What about the awareness of this technology amongst the general public? Should we be more concerned about this?

‘I think that with any new form of technology, we as a society need to ask ourselves “Do we really want it?” And what limits do we want to place on it? What laws and regulations must it comply with? I think that, as a society, we are now more aware of AI than ever. The benefits affair, for example, showed us that we need to make laws and rules related to artificial intelligence. The next 5 to 10 years will require heightened awareness in society as technologists tell us what’s to come. Although the next generation really perceives these matters differently than we do.’

Where do you see this difference?

‘I see that the youngest generations have a kind of boundless confidence in technology due to its all-pervasiveness; it’s all around us. Hidden in ever smaller boxes, we no longer notice it. It has become an invisible extension of ourselves.’

‘The ethics of technology is something we need to talk about together.’

Do you believe we should involve young people more in conversations about the ethics of AI?

‘The ethics of technology, as described in TNO’s vision, is something we need to talk about together. We have to determine together which values we want to pass on to the technology. But aren’t we already assuming here that ethics can be formulated neutrally? I have strong doubts about whether it can. Isn’t ethics an incredibly personal matter? Doesn’t that imply we’re actually programming computers with a character? Can ethics be programmed in a neutrally objective manner in algorithms and artificial intelligence?’
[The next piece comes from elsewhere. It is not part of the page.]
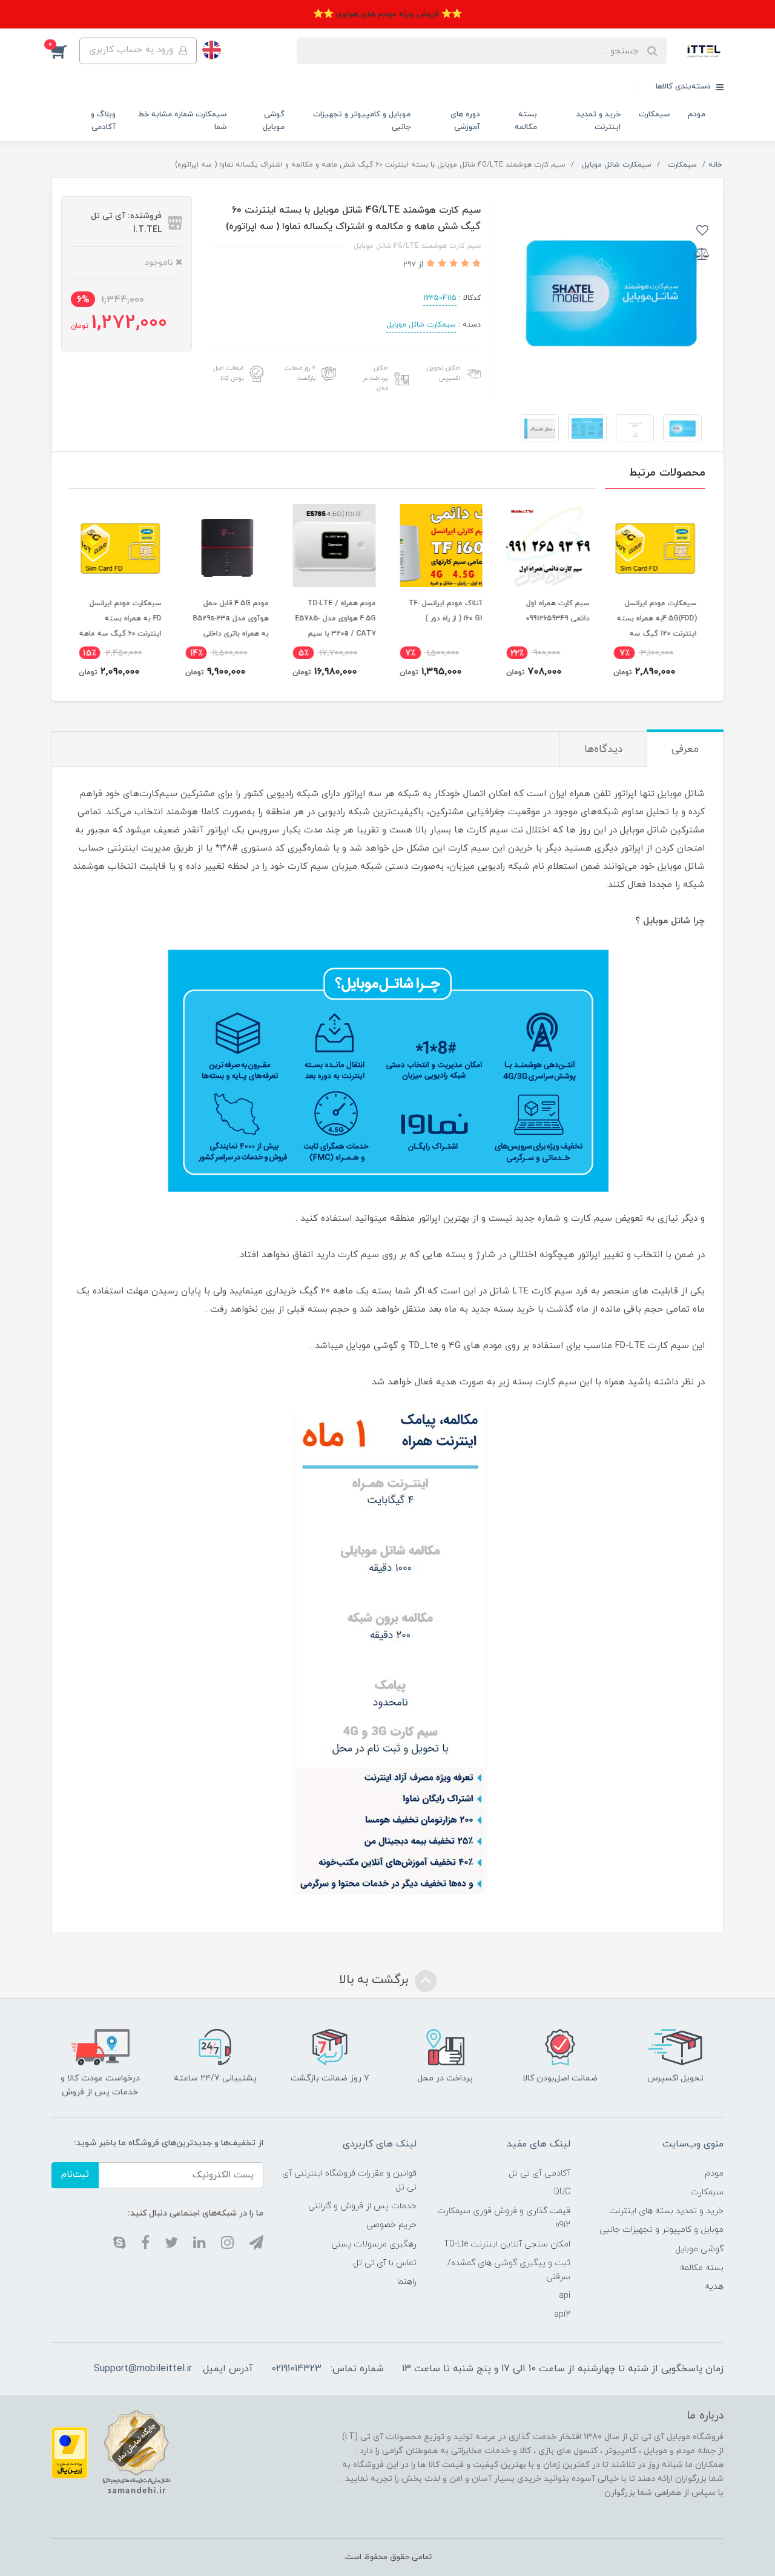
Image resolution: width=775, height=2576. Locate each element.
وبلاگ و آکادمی (103, 121)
‘I believe this to be an extraordinarily fundamental question. Personally, I like pluralism; everyone can think what they want. A system of standards imposed by the average of what we think in our democracy sends shivers down my spine. But, if you raise these kinds of issues in politics, you’ll be criticised. Our country often struggles to talk about complicated subjects.’

‘The question whether AI can be creative is a confrontational one.’

Do you see a role for science in this? And for TNO in particular?

‘Certainly. We need public policies to be based on facts. Scientists and researchers present facts. They present what we know. Politicians need to weigh up different interests and opinions. Even if politics is fundamentally subjective, we want politicians’ decisions to be made with as much objective information as possible. The good governance of evidence is a discipline, because you can use facts selectively. You can show that one particular graph that does support what you say. How you balance those different interests depends on your view of humanity and society.’

‘That AI could enhance our creativity and could learn to reason. To me, that is mind boggling.’

‘The question whether AI can be creative is a confrontational one. At present, we regard creativity as an exclusively human trait. It’s what makes us human. While I was reading the vision, there were two places at which I paused for reflection. The first concerns the fact that AI could enhance our creativity. The second, that AI could learn to reason. To me, that is mind boggling. As we reason from within our own system of values and norms, I can hardly imagine this to be the case. Would we actually be programming a person with a character? With particular memories or scratches on its soul? It feels like science fiction.’

‘Even if the examples are sometimes predictable, such as autonomous driving, I think it’s great to see that TNO is already thinking about these things. And also to witness the fact that TNO is aware of its responsibility. That an organisation that develops technology also has a responsibility to think about the repercussions of the developments it creates. This can only be taken forward through dialogue. At the very least, our children and our grandchildren must be able to see that we did our utmost to have this discussion.’